(RECORDS SUPPLIED Opens)

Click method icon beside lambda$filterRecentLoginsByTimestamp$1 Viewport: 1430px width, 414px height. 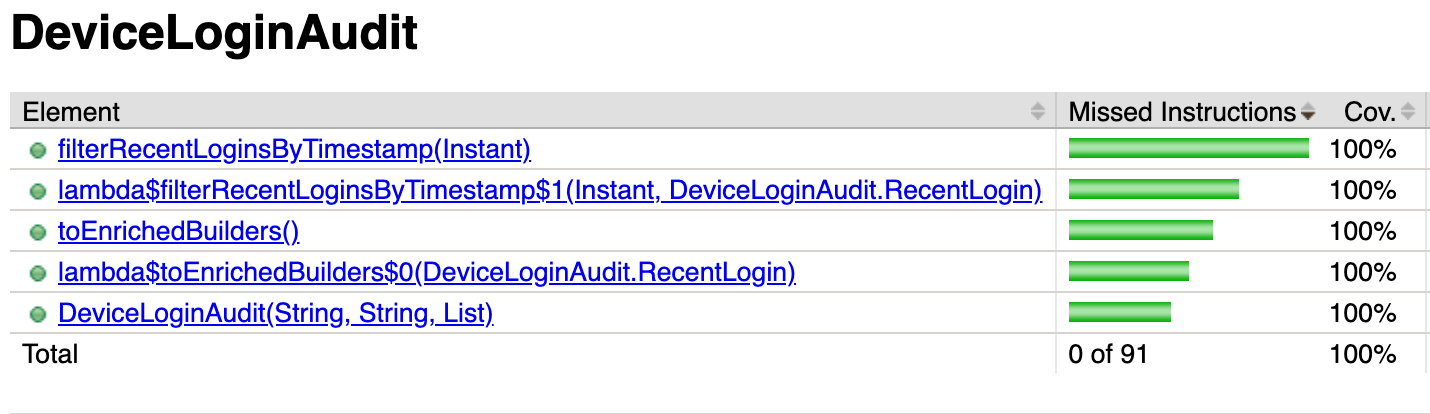pyautogui.click(x=38, y=191)
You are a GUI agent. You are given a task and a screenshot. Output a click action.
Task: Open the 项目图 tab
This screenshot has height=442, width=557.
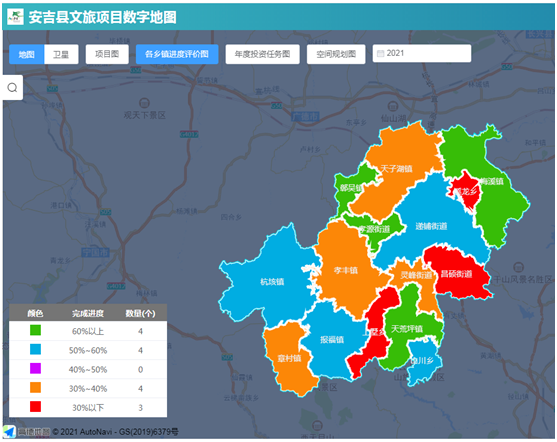[107, 54]
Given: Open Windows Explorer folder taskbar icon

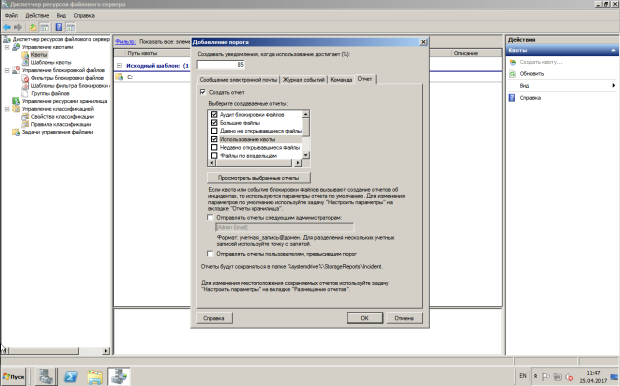Looking at the screenshot, I should click(x=95, y=376).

(RECORDS SUPPLIED Closes)

== PROBLEM TO SOLVE ==
Only the lines from the one containing "Task: Open the 项目图 tab" through the final line of the listing should be reproduced, exactly and with no pictures.

== OUTPUT BELOW ==
Task: Open the 项目图 tab
This screenshot has height=442, width=557.
[107, 54]
Given: Open Windows Explorer folder taskbar icon

Looking at the screenshot, I should click(x=95, y=376).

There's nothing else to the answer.